>> start Data excerpts
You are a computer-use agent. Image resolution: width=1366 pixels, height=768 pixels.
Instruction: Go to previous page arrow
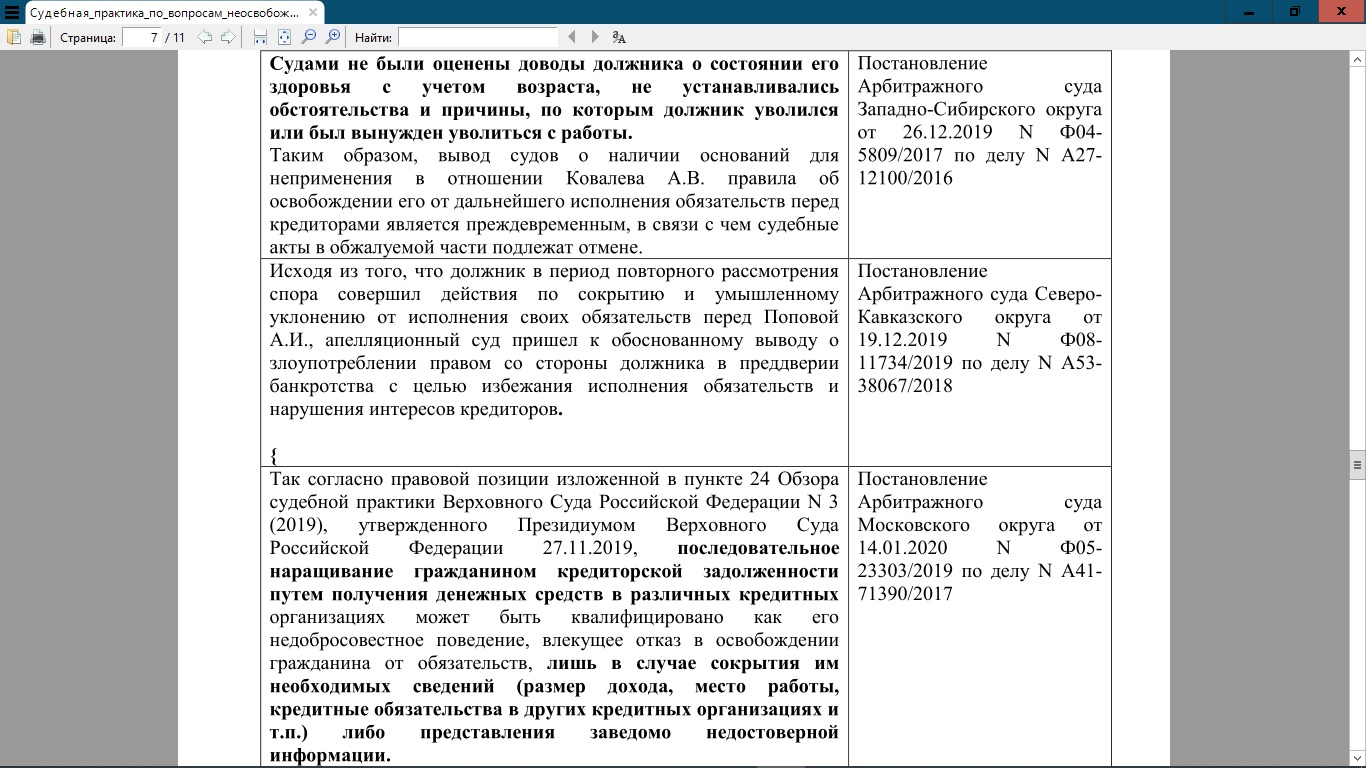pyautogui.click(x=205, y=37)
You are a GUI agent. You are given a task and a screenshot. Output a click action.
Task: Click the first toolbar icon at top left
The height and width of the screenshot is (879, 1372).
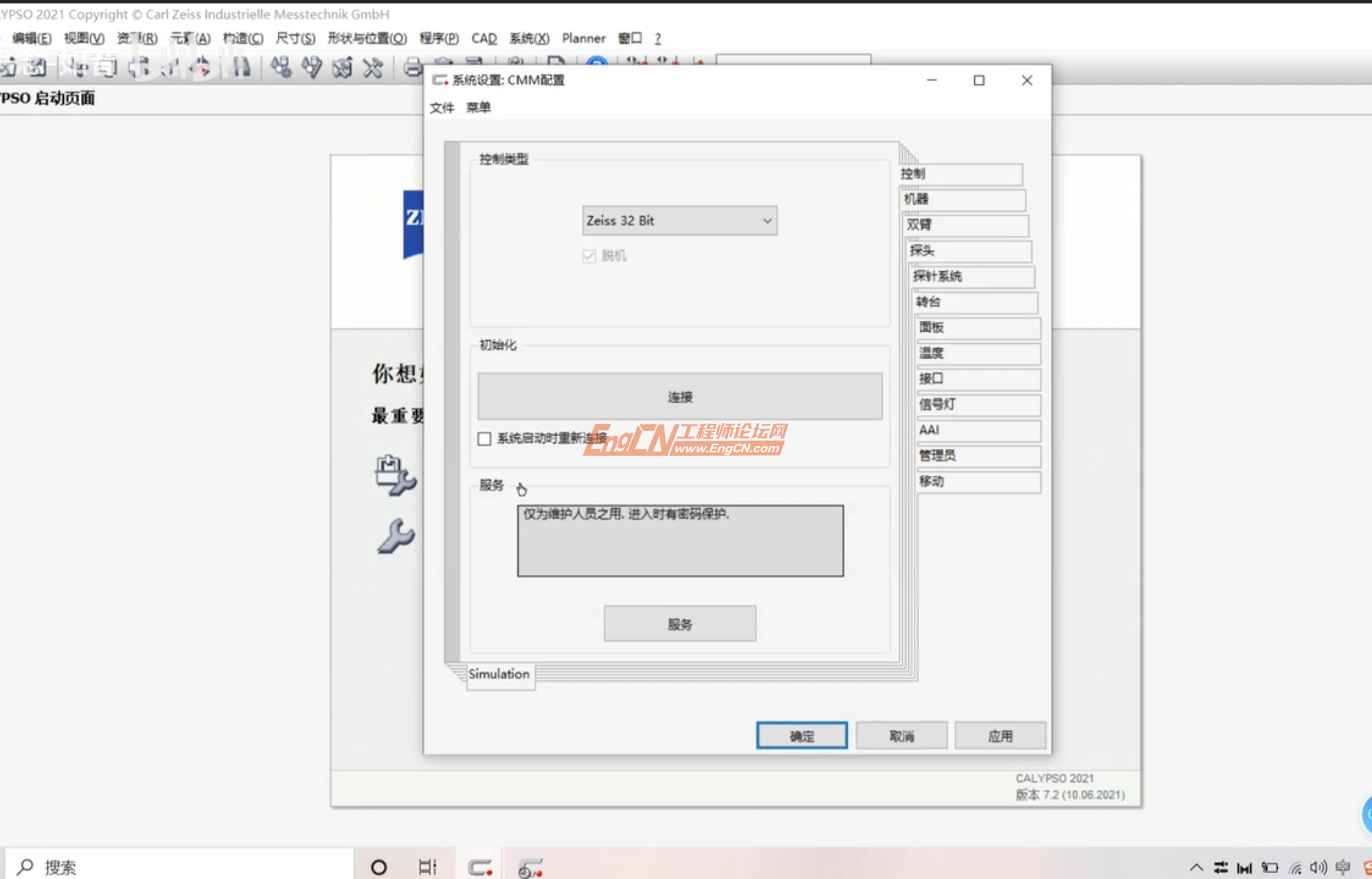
>> end Data excerpts
▶ Task objective: Copy the records above line for line, without the pictures.

▶ Task output:
You are a computer-use agent. Image resolution: width=1366 pixels, height=768 pixels.
Instruction: Go to previous page arrow
pyautogui.click(x=205, y=37)
You are a GUI agent. You are given a task and a screenshot. Output a click action.
Task: Click the first toolbar icon at top left
The height and width of the screenshot is (879, 1372).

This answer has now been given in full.